Activity:
Given the listing below, write out exactly the lines starting with the line that has "Associats (1049, 38)" and going on through the line that has "Tornar al llistat (359, 140)", both kept.

Task data:

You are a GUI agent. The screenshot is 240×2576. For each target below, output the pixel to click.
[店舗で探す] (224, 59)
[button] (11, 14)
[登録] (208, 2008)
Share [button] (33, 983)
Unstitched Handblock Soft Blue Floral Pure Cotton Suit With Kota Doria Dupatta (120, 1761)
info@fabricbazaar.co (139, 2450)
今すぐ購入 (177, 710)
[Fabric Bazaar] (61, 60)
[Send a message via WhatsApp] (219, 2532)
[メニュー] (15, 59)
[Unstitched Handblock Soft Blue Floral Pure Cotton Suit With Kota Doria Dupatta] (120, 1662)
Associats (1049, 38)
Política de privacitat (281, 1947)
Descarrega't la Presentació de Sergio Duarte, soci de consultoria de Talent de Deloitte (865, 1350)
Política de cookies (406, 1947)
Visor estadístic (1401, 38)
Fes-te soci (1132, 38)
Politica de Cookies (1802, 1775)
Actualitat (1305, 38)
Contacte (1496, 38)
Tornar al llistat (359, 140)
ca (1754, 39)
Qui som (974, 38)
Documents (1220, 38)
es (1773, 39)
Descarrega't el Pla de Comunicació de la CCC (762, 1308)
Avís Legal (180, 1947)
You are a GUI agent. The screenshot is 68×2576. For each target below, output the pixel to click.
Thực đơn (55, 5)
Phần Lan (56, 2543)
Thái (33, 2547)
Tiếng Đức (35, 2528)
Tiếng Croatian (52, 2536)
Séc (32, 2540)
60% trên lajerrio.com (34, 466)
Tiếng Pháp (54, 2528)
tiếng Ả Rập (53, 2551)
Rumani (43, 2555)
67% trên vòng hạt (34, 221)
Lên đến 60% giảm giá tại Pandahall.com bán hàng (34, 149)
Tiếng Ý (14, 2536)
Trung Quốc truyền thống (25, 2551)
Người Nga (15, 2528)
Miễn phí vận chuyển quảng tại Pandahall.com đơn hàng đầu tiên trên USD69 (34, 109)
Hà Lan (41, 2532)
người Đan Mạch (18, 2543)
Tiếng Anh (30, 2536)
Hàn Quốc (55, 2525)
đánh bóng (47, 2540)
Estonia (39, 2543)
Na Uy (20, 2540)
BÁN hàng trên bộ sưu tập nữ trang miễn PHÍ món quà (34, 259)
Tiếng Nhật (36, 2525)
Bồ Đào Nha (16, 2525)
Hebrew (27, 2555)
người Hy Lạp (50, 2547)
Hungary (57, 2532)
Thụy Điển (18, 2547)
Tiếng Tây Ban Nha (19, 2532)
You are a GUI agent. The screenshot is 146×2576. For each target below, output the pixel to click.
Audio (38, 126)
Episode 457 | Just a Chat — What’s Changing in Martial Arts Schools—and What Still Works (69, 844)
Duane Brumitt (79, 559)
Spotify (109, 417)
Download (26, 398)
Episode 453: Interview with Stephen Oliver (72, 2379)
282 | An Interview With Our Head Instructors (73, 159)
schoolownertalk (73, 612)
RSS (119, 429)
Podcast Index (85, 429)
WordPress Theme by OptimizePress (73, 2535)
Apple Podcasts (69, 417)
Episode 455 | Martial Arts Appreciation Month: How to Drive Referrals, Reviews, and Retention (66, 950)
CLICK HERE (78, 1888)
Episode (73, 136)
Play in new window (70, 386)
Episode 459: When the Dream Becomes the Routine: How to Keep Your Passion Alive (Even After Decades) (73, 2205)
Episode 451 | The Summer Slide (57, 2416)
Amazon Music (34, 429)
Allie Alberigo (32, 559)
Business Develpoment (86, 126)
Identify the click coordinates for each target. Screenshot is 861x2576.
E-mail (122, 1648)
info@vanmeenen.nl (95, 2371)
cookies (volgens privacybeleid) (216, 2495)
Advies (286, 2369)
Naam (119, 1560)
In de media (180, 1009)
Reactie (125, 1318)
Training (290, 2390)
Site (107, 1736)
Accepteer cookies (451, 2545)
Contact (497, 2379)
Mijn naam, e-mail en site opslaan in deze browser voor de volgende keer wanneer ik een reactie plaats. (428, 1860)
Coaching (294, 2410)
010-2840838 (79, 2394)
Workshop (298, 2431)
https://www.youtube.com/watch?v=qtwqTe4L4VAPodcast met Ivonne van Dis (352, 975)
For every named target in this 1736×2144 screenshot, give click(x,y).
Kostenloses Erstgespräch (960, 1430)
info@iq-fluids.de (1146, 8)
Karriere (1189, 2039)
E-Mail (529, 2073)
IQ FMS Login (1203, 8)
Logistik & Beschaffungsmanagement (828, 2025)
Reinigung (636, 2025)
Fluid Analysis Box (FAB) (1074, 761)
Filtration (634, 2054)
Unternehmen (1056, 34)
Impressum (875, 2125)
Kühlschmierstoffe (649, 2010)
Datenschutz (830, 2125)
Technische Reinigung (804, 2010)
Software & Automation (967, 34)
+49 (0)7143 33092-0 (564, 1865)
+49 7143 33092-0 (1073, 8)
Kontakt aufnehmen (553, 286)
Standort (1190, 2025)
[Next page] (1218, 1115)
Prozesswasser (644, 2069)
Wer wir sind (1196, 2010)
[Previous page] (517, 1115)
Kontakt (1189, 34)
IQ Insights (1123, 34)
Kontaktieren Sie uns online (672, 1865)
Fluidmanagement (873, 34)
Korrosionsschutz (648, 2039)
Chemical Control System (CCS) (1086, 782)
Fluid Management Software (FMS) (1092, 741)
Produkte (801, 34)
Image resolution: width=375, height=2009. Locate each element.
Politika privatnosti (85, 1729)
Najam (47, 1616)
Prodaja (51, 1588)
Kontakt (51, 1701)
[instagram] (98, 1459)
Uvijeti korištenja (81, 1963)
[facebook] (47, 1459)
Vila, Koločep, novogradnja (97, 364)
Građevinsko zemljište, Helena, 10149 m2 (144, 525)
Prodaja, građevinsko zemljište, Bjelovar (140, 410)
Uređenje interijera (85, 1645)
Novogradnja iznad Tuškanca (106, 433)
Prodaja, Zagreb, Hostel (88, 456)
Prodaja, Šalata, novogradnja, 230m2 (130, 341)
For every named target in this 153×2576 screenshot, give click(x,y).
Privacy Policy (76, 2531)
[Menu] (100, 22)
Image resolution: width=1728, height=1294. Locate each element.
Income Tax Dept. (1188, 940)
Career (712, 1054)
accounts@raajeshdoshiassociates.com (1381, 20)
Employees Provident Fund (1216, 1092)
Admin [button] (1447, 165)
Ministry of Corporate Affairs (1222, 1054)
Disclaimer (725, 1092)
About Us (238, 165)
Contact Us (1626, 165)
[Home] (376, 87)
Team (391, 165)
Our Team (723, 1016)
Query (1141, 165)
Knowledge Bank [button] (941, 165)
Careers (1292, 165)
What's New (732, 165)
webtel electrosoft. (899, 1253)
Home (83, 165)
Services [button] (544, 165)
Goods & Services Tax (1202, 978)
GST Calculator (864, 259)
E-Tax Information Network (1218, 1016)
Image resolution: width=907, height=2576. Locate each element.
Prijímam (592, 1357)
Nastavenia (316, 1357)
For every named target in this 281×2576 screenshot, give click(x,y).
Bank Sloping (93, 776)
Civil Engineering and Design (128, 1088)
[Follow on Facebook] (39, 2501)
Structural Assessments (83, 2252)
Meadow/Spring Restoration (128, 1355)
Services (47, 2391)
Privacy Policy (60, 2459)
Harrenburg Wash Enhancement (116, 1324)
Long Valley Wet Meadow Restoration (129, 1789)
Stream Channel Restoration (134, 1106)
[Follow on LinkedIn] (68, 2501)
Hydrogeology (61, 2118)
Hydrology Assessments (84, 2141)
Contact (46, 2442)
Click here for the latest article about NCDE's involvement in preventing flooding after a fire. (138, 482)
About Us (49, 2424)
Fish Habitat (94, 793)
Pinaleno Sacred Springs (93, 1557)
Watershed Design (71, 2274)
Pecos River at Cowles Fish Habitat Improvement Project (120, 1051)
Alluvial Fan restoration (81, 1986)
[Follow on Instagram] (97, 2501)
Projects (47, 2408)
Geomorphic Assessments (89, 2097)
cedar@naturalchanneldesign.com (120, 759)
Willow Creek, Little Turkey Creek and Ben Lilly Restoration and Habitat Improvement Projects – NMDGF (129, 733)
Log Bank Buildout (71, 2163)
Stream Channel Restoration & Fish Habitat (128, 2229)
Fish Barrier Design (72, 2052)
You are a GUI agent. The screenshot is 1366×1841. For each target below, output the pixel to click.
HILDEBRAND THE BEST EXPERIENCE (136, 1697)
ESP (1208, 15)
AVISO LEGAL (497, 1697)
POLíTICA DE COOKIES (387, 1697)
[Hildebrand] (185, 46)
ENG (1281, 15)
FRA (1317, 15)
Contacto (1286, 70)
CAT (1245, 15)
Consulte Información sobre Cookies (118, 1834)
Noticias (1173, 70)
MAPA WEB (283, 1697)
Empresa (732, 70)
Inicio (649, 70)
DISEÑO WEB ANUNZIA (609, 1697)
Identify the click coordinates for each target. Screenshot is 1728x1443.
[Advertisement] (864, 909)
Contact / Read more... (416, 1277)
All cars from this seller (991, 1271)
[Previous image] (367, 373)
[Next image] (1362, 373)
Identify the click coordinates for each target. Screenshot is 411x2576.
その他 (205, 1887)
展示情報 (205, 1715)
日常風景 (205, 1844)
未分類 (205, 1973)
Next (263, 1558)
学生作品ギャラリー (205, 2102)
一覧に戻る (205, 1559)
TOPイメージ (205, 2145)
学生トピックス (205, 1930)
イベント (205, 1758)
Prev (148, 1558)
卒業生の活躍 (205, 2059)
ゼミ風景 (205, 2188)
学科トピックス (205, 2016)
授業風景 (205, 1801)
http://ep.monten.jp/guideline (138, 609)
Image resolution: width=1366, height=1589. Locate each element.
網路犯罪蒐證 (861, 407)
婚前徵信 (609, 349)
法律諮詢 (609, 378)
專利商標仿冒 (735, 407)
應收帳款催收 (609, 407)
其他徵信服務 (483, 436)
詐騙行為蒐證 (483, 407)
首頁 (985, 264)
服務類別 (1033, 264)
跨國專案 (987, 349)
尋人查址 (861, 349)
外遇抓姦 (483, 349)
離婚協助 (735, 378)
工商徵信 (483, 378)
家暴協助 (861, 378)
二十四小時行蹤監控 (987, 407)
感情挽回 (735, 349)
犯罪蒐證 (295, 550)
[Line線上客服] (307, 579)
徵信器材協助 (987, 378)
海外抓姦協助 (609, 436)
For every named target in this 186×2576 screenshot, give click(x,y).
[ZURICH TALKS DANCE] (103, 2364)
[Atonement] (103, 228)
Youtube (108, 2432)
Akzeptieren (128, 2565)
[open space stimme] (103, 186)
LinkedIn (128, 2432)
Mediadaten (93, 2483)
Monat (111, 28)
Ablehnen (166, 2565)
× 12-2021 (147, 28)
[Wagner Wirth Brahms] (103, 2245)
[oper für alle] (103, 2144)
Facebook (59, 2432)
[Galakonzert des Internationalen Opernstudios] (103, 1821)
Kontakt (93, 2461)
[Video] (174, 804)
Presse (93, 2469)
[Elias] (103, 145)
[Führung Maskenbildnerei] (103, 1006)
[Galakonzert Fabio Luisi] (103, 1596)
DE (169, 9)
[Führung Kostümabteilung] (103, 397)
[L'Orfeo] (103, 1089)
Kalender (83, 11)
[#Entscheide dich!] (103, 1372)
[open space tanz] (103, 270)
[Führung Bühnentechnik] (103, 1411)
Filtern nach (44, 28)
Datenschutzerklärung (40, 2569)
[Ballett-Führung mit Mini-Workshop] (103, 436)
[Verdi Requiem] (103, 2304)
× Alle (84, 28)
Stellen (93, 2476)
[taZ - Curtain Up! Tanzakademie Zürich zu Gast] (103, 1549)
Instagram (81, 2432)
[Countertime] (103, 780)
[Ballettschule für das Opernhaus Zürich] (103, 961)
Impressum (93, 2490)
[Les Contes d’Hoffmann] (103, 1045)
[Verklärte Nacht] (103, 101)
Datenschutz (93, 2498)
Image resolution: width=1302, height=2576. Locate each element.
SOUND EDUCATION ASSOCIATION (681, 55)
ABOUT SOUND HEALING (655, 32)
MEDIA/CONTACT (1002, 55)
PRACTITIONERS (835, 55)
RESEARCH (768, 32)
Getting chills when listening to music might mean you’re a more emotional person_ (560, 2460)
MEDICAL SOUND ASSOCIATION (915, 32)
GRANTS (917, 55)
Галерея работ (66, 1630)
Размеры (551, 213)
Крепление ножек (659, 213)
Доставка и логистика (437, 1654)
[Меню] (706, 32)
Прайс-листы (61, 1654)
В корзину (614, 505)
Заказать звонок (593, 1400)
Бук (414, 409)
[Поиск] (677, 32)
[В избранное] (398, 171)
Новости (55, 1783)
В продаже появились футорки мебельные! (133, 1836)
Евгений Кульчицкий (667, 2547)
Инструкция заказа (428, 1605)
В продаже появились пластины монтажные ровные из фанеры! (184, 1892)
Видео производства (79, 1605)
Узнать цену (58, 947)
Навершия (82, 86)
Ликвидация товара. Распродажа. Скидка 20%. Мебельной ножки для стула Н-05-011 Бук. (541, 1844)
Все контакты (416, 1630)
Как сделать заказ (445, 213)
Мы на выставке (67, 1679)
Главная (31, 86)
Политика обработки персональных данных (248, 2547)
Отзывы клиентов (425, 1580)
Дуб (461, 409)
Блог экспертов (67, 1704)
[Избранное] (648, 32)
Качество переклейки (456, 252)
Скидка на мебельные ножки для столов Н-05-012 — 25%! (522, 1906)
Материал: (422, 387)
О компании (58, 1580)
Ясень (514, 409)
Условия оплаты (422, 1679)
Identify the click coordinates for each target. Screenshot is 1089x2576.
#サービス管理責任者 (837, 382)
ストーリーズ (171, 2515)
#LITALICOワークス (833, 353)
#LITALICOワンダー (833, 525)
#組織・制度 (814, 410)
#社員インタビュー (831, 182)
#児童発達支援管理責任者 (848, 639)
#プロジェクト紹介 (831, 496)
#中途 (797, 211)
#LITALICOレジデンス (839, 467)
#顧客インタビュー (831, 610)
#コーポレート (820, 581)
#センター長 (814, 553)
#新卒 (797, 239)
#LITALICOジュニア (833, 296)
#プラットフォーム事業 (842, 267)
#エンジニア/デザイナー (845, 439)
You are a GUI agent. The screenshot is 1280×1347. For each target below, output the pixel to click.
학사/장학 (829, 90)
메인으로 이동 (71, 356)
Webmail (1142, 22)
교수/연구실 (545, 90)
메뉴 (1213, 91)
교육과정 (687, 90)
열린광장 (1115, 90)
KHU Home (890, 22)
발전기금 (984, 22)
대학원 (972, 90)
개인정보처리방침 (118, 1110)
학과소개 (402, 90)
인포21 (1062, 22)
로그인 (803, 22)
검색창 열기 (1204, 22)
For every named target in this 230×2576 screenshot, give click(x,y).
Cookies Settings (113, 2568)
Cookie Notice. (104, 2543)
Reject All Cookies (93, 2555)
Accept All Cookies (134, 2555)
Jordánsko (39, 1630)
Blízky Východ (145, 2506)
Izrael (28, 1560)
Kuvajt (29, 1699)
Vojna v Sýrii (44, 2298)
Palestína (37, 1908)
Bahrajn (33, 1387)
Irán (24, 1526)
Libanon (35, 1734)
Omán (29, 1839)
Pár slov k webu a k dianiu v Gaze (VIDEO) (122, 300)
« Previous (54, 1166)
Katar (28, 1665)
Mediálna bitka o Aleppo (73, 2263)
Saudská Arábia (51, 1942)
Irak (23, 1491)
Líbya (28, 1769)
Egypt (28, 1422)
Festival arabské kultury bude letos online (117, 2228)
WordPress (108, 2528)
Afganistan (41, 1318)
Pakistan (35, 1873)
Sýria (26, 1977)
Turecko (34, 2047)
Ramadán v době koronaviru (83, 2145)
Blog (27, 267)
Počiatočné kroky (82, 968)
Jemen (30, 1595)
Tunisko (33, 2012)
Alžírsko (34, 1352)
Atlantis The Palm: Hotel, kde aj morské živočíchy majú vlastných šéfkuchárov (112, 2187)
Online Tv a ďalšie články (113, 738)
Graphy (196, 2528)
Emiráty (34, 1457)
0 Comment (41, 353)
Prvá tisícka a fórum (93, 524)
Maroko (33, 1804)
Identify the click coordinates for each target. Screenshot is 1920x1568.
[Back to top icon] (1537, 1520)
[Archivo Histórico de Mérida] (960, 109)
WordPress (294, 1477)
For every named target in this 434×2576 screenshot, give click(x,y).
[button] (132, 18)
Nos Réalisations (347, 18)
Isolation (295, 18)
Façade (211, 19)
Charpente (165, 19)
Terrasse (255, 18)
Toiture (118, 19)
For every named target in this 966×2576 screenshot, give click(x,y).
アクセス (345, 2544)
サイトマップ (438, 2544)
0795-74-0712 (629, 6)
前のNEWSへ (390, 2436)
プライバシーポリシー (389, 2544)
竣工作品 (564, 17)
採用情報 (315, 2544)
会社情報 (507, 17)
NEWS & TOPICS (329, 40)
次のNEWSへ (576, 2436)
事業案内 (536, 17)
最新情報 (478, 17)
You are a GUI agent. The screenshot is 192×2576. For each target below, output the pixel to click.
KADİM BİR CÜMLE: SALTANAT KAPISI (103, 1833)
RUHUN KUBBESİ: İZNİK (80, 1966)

Solution for this problem:
Associats (1049, 38)
Política de privacitat (281, 1947)
Descarrega't la Presentació de Sergio Duarte, soci de consultoria de Talent de Deloitte (865, 1350)
Política de cookies (406, 1947)
Visor estadístic (1401, 38)
Fes-te soci (1132, 38)
Politica de Cookies (1802, 1775)
Actualitat (1305, 38)
Contacte (1496, 38)
Tornar al llistat (359, 140)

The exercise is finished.